*** Opening of Selected extract ***

Based on our observations, there are three commonly used ways of installing ERP.
The Big Bang—In this, the most ambitious and difficult of approaches to ERP implementation, companies cast off all their legacy systems at once and they install a single ERP system across the entire company. Though this method dominated early ERP implementations because of the need to revamp old systems for Y2K, few companies dare to attempt it anymore because it calls for the entire company to mobilize and change at once. Most of the ERP implementation horror stories from the late ‘90s warn us about companies that used this strategy. Getting everyone to cooperate and accept a new software system at the same time is a tremendous effort, largely because the new system will not have any advocates. No one within the company has any experience using it, so no one is sure whether it will work. Also, ERP inevitably involves compromises. Many departments have computer systems that have been honed to match the ways they work. In most cases, ERP offers neither the range of functionality nor the comfort of familiarity that a custom legacy system can offer. In many cases, the speed of the new system may suffer because it is serving the entire company rather than a single department. ERP implementation requires a direct mandate from the CEO.
Franchising strategy—This approach suits large or diverse companies that do not share many common processes across business units. Independent ERP systems are installed in each unit, while linking common processes, such as financial bookkeeping, across the enterprise. This has emerged as the most common way of implementing ERP. In most cases, the business units each have their own "instances" of ERP—that is, a separate system and database. The systems link together only to share the information necessary for the corporation to get a performance big picture across all the business units (business unit revenue, for example), or for processes that don’t vary much from business unit to business unit (perhaps HR benefits). Usually, these implementations begin with a demonstration or pilot installation in a particularly open-minded and patient business unit where the core business of the corporation will not be disrupted if something goes wrong. Once the project team gets the system up and running and works out all the bugs, the team begins selling other units on ERP, using the first implementation as a kind of in-house customer reference. Plan for this strategy to take a long time. Interestingly, many companies that initially installed ERP using a franchising strategy are now trying to consolidate as many of those different instances of ERP as possible down into a handful or even one for the entire company.

*** Close of Selected extract ***
*** Opening of Data extract ***

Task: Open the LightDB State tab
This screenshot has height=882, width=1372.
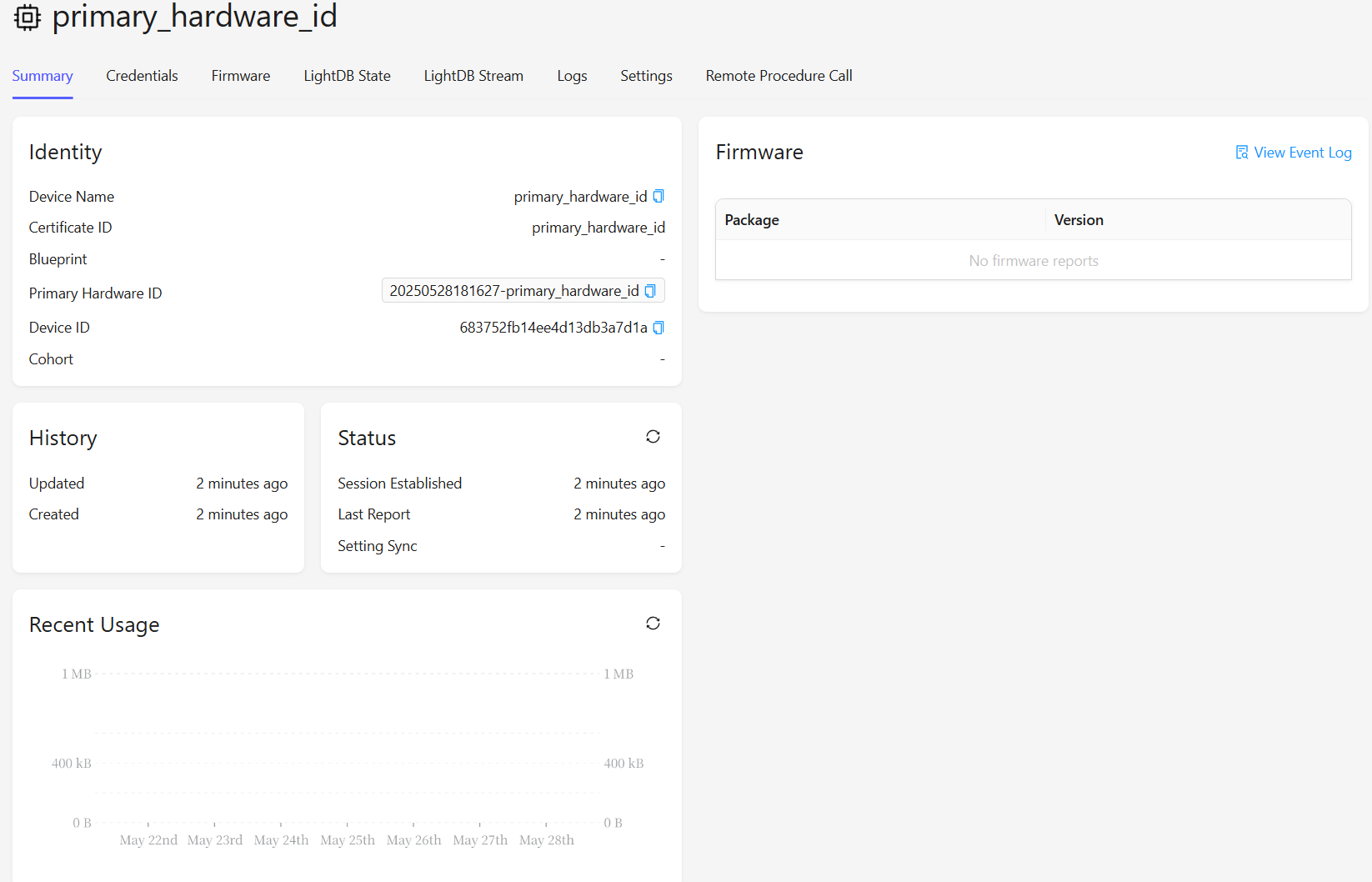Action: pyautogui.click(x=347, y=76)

*** Close of Data extract ***

> _Problem_
Write the next part of the passage on ways of installing ERP, starting after its final sentence. The lines are separate material and have nothing to do with the passage.

> _Output of the exercise_
Slam dunk—ERP dictates the process design in this method, where the focus is on just a few key processes, such as those contained in an ERP system’s financial module. The slam dunk is generally for smaller companies expecting to grow into ERP. The goal here is to get ERP up and running quickly and to ditch the fancy reengineering in favor of the ERP system’s "canned" processes. Few companies that have approached ERP this way can claim much payback from the new system. Most use it as an infrastructure to support more diligent installation efforts down the road. Yet many discover that a slammed-in ERP system is little better than a legacy system because it doesn’t force employees to change any of their old habits. In fact, doing the hard work of process reengineering after the system is in can be more challenging than if there had been no system at all because at that point few people in the company will have felt much benefit from the new software.